● **Exercise objective**: Copy out the entries from the line that contains "Sort by 攻撃開始時刻 column" through the line that contains "(x=537, y=153)", switching "basket" to "cart" and leaving everything else unchanged.

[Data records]

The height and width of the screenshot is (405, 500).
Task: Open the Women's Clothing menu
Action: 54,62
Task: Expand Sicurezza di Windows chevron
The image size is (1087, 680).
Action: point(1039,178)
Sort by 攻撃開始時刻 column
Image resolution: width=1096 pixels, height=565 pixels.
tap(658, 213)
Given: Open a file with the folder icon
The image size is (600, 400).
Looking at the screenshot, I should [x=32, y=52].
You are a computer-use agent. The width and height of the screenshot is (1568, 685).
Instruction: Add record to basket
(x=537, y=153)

--

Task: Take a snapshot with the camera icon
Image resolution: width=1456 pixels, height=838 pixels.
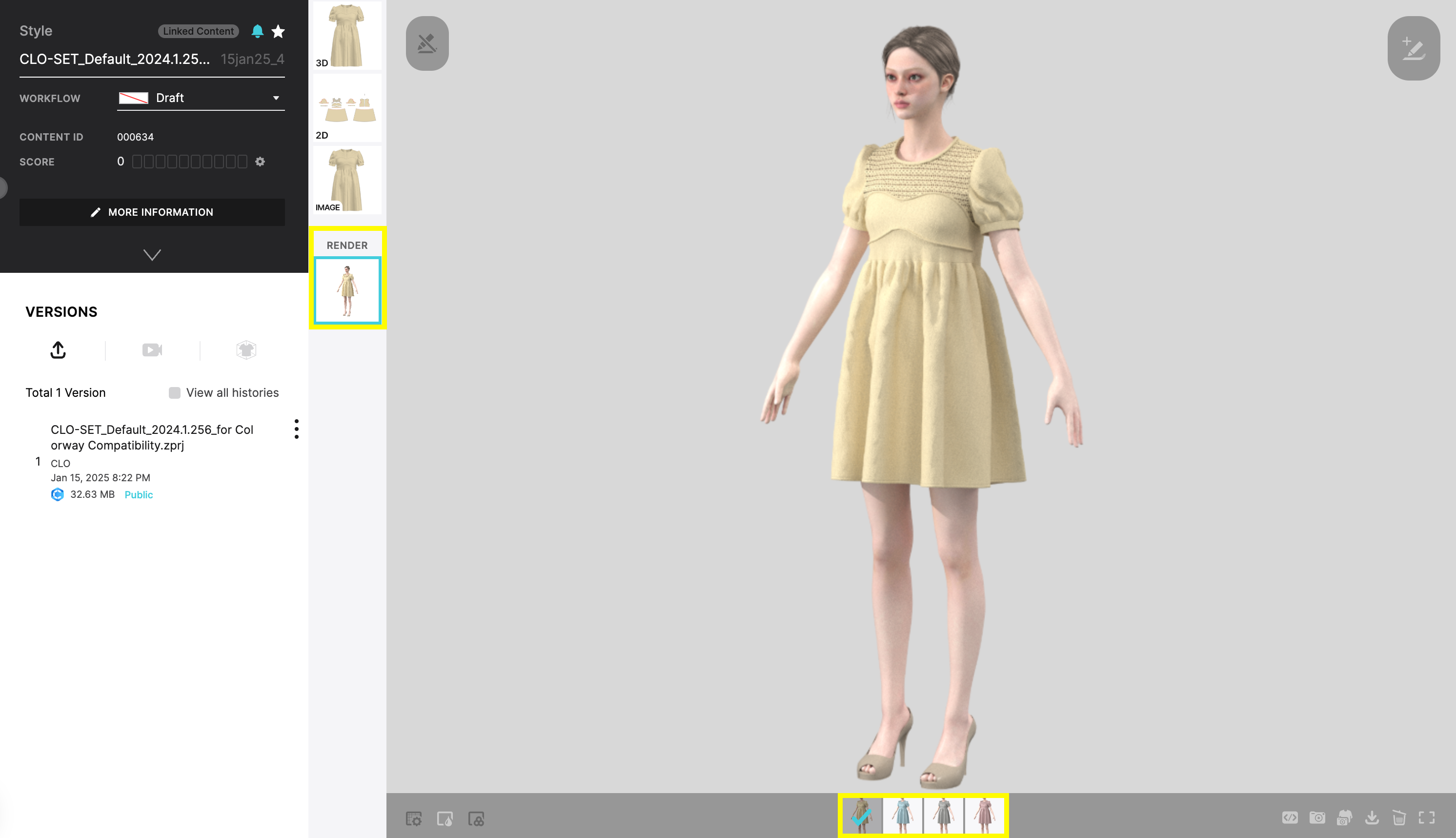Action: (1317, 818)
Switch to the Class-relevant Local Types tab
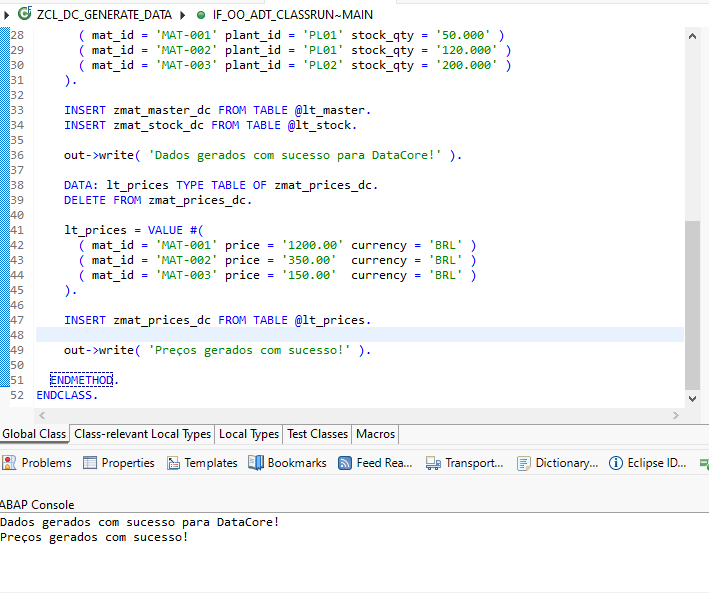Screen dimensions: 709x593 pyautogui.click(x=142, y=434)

● **Written solution**:
Sort by 攻撃開始時刻 column
Image resolution: width=1096 pixels, height=565 pixels.
tap(658, 213)
Given: Open a file with the folder icon
The image size is (600, 400).
Looking at the screenshot, I should [x=32, y=52].
You are a computer-use agent. The width and height of the screenshot is (1568, 685).
Instruction: Add record to cart
(x=537, y=153)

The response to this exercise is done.